- _Exercise details_
In the passage below about disclosing leaked information, reproduce word for word the part starting with "Between the end" and going on through "not merely technological.".

- _Excerpt provided_
The models of disclosing information we have witnessed over the past decade are diverse, from leaking the information to specific organisations, as whistleblower Chelsea Manning did in 2010, passing her material to WikiLeaks; to appointing specific people to filter information, as Edward Snowden chose to do in 2013, by trusting Glenn Greenwald and Laura Poitras to receive and have access to the NSA documents; to leaking large information via BitTorrent and Mega, as happened in the 2015 case of the hack of the Hacker Team data by Phineas Fisher, and the reporting of evidence by Citizen Lab on the targeting of human rights activists via the surveillance software provided by the Hacking Team company; to the collaborative model adopted in the 2015-2016 Panama Papers investigation by Süddeutsche Zeitung journalists Bastian Obermayer and Frederik Obermaier, connecting with the International Consortium of Investigative Journalists to analyse the law firm documents, involving a multitude of journalists from more than one hundred media organisations in around eighty countries.

In the case of the Snowden Files, the Berlin-based journalist and curator Krystian Woznicki started a public debate in July 2014 with his article, “Open the Snowden Files! Raising New Issues of Public Interest”, attracting a significant amount of comments on the Berliner Gazette website.[11] Woznicki argued that “the access to the documents of the NSA-Gate remains closed” and “this blocks the democratic potential of the Snowden disclosures.”[12] Laura Poitras, referring to her activity of reporting the Snowden disclosures and her contact with the source, pointed out that “it is a very justified criticism just in terms of how to scale the reporting, and it certainty has been a challenge, but it is also about how you build this kind of relationship and networks of trust, and they have been hard to balance” —an issue that we have discussed further in the context of our recent interview for this book.[13]

In the chapter on the role of political media, “The Fourth Estate”, in his book No Place to Hide, Glenn Greenwald describes the power dynamics at stake when media subservient to government try to discredit him for reporting on sensitive issues and working with a source that disclosed classified information. Many parallel issues play a role: the trust of the source seeking to co-ordinate the reporting via specific journalists, the clear risk of punishment from the powers of government, and the sensitive choice of deciding what is appropriate to report and what is not. At the end of his book, he writes:

 

The prevailing institutions seem too powerful to challenge; orthodoxies feel too entrenched to uproot; there are always many parties with a vested interest in maintaining the status quo. But it is human beings collectively, not a small number of elites working in secret who can decide what kind of world we want to live in. Promoting the human capacity to reason and make decisions: that is the purpose of whistleblowing, of activism, of political journalism. And that’s what is happening now, thanks to the revelations brought about by Edward Snowden.[14]

 

Between the end of the 1990s and beginning of the 2000s, in the so-called media art scene, the debate about the collectivisation of media tactics was central. Today, the challenge is to imagine a distributed range of practices able to bring back a shared perception of power, which should not only rely on the traditional mass media system, but also reflect on strategies of collective actions and interventions—providing solutions, which are political and not merely technological.

- _Excerpted data_
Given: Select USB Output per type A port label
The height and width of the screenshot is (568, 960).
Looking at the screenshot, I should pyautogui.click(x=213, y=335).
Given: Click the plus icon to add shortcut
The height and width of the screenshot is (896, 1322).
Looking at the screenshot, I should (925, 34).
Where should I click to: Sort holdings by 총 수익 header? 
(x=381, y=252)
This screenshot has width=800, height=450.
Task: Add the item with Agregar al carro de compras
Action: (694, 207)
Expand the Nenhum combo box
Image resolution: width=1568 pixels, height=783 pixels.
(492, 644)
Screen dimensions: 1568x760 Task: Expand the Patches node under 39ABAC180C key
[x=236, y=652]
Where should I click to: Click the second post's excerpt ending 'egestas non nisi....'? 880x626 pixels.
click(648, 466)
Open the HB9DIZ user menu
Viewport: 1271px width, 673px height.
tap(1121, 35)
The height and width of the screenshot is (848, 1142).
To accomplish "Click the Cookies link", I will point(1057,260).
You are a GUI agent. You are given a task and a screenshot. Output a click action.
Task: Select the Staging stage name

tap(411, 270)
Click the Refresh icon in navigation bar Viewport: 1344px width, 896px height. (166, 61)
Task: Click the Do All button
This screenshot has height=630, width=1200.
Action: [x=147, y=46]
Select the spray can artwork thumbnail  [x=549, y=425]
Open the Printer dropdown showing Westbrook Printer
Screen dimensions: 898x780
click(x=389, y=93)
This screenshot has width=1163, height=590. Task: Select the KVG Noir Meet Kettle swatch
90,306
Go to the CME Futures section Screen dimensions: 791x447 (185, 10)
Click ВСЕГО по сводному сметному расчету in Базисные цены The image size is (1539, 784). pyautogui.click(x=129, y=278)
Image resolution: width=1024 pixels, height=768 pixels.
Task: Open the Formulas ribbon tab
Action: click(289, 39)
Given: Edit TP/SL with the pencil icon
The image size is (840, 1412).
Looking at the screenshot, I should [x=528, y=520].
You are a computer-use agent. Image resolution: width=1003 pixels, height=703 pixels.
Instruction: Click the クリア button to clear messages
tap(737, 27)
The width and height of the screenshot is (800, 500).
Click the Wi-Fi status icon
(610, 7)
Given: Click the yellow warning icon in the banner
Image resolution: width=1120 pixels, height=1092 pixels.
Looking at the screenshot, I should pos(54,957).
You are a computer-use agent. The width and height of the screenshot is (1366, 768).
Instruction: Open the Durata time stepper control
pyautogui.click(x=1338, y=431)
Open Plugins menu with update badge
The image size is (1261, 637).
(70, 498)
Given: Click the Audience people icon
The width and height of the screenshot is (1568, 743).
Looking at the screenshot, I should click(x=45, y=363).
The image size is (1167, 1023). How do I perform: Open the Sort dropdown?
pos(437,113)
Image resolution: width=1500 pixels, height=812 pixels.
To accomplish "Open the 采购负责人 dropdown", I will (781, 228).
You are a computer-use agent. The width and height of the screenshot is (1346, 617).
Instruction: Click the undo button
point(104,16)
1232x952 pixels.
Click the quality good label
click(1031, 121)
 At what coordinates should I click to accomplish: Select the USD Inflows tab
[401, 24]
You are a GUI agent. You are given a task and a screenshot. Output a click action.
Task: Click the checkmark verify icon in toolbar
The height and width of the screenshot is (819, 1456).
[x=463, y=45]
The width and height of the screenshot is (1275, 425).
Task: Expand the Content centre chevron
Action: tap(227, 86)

- _Solution for this problem_
Between the end of the 1990s and beginning of the 2000s, in the so-called media art scene, the debate about the collectivisation of media tactics was central. Today, the challenge is to imagine a distributed range of practices able to bring back a shared perception of power, which should not only rely on the traditional mass media system, but also reflect on strategies of collective actions and interventions—providing solutions, which are political and not merely technological.